Software companies invariably strive to improve products sold to their customers. Often software requires maintenance in the form of patches that are distributed to the customer for installation on their machines to address any bugs in or to provide improvements to the installed software. From a customer's perspective, patching is a complicated, time-consuming and risky task. A system administrator needs to know which patches are available, which are applicable, and in which order they should be applied. This can be achieved manually or automatically by monitoring a software vendor's web-site from time to time and reviewing any available patches pertaining to installed software; reviewing their applicability in light of an inventory of installed applications and any associated installed patches, then selecting, downloading and installing any appropriate patches.
From a software vendor's perspective, a significant proportion of the need for maintenance or support arises as a consequence of improperly patched environments. Addressing these issues increases the software vendor's costs in terms of deploying, or at least utilising, support and maintenance staff to fix the problematical environments. Furthermore, the customer's confidence in the software might be undermined through no fault of the vendor. Still further, once a patch has been improperly installed, backing out, that is, uninstalling the patch, is a far from trivial issue. The patch domain is inherently complex and dynamic. Patches are not isolated items but are interrelated to each other.

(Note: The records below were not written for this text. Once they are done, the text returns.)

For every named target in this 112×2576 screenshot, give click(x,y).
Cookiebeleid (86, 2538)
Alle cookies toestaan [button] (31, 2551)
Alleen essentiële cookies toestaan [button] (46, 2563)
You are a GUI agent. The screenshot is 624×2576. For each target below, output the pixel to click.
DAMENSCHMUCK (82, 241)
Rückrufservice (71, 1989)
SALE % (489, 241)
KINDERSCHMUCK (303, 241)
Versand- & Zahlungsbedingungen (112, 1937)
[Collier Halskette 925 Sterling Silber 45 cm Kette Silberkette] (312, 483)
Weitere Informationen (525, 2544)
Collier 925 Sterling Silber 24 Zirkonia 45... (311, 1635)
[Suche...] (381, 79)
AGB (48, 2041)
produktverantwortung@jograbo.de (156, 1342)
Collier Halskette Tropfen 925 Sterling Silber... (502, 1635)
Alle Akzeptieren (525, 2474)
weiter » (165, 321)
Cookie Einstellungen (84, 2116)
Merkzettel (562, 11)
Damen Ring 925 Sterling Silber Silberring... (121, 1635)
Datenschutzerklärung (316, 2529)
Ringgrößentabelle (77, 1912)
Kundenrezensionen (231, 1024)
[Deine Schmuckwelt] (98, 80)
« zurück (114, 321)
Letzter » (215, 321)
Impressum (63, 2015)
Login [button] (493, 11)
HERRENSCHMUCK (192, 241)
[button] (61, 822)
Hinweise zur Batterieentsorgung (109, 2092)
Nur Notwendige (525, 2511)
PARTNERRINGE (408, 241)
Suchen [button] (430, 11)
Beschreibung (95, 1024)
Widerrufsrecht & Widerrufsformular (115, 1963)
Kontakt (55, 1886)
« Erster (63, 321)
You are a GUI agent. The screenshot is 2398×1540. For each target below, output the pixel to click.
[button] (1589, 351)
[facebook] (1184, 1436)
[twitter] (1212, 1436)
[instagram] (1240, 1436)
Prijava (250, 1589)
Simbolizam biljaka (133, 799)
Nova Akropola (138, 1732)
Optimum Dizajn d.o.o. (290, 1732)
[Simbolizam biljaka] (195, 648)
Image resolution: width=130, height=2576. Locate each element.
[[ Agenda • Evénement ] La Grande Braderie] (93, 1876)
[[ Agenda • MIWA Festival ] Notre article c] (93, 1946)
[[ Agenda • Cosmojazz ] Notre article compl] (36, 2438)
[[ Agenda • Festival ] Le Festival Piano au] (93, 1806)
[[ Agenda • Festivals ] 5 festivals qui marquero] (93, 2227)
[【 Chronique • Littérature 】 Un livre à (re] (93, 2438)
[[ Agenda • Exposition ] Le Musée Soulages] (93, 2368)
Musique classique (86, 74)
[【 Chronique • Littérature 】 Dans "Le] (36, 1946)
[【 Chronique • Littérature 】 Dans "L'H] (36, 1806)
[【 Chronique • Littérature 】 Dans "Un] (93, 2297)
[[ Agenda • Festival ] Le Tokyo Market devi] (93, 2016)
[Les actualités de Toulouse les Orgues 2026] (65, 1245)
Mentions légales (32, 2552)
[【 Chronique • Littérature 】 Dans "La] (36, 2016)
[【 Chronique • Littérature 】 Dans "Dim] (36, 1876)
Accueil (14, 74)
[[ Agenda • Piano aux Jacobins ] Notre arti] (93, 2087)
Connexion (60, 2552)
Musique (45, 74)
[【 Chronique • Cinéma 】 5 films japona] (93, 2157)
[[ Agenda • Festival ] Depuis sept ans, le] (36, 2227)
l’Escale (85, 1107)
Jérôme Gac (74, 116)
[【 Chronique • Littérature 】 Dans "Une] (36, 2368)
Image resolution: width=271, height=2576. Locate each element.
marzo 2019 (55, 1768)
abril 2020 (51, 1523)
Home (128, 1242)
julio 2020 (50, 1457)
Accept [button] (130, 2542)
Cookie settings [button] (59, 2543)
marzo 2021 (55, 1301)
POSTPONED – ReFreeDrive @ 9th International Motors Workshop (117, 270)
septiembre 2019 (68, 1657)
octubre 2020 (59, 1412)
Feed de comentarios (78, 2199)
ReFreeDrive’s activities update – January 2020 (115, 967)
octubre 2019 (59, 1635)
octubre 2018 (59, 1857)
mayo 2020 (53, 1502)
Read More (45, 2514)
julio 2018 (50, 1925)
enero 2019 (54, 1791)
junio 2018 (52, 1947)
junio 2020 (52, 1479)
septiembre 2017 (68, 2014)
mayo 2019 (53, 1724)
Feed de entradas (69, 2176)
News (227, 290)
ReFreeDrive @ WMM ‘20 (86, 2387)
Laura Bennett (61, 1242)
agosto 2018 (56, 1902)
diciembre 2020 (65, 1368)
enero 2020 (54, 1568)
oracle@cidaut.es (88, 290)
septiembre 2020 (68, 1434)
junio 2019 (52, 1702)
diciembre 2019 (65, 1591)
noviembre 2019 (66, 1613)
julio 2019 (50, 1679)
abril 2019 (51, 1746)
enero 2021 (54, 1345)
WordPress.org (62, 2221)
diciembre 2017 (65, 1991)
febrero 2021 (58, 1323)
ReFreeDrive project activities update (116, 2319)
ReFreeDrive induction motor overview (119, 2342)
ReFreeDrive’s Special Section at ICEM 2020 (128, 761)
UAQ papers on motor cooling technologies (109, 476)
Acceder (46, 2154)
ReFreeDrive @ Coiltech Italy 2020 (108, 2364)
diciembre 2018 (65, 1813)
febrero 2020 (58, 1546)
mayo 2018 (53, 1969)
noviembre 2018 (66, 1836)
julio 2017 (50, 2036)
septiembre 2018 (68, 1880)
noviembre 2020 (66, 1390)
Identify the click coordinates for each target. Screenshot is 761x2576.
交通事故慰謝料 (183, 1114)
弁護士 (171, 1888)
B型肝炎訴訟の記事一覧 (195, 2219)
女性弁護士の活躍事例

A given capability in a patch may depend on capabilities provided by other patches. Therefore, a patch may require another patch to be installed to function correctly. Also, a patch may supersede one or more other patches. For example, this happens when a new patch includes bug fixes and new features that exist in other patches thereby making them obsolete. Finally, a patch may be incompatible with another patch or specific configurations.
Currently patch analysis comprises producing a list of all unsuperseded installed patches relating to a customer's products, platforms and versions and making recommendations relating to those patches that have not been installed and relating to those patches that have been superseded.